### TEKST DO CZYTANIA
--*--
Szokujący debiut giełdy crypto Bullish na NYSE. '200% w jedną sesję’. Hossa rozciąga się na Kajmany?
Nowojorska giełda rzadko widuje takie otwarcia. Bullish, czyli giełda kryptowalutowa z siedzibą na Kajmanach, prowadzona przez byłego szefa NYSE Toma Farleya weszła na parkiet. Natychmiast udowodniła, że instytucjonalny apetyt na krypto jest ogromny. Akcje wystrzeliły natychmiast, a inwestorom przypadł do gustu nowy trend pod hasłami 'tokenizacji i insytutcjonalizacji’ kryptowalut.
Instytucje rzuciły się na akcje
Cena akcji w ofercie publicznej została ustalona na 37 dolarów, znacznie powyżej pierwotnych prognoz, a już chwilę po otwarciu notowania poszybowały do 90 dolarów. W szczytowym momencie sięgnęły ponad 102 USD, co przełożyło się na kapitalizację bliską 13,2 mld dolarów – ponad dwukrotnie wyższą od wyceny w dniu IPO.
Nie jest to zwykła historia o „kolejnej giełdzie krypto”. Bullish od początku buduje wizerunek platformy dla dużych graczy. Dla funduszy, instytucji, banków inwestycyjnych… Łączy elementy zdecentralizowanych protokołów z mechanizmami bezpieczeństwa znanymi z klasycznych, regulowanych rynków.
--*--
Wpisy ze współrzędnymi celu:
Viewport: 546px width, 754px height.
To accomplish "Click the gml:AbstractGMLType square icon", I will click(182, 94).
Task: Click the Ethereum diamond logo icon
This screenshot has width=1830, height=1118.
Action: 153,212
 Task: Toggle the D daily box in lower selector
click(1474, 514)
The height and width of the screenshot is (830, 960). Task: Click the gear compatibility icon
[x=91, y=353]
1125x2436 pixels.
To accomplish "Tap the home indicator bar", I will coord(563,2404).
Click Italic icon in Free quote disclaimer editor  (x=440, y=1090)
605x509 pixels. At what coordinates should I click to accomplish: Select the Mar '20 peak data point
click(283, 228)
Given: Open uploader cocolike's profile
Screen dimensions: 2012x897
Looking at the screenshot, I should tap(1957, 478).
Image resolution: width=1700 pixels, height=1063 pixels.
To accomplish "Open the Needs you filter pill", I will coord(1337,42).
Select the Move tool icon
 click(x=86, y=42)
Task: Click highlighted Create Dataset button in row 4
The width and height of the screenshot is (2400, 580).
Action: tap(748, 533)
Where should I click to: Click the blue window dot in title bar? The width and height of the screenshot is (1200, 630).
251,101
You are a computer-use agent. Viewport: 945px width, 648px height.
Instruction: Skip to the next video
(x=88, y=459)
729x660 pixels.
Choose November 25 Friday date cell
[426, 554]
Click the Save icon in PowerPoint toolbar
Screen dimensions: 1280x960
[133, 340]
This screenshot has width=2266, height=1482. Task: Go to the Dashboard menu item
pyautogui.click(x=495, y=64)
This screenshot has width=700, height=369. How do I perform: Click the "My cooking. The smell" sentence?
--*--
### TREŚĆ ZADANIA
Czy te stwierdzenia zgadzają się z tekstem o debiucie Bullish na NYSE: (a) cenę akcji w ofercie publicznej ustalono na 37 dolarów, (b) Bullish ma siedzibę w Nowym Jorku, (c) w szczytowym momencie akcje sięgnęły ponad 102 USD? Przy każdym odpowiedz „tak” lub „nie” i przytocz dosłownie rozstrzygające słowa tekstu.

### WYNIK ZADANIA
(a) Tak: „Cena akcji w ofercie publicznej została ustalona na 37 dolarów”.
(b) Nie: „giełda kryptowalutowa z siedzibą na Kajmanach”.
(c) Tak: „W szczytowym momencie sięgnęły ponad 102 USD”.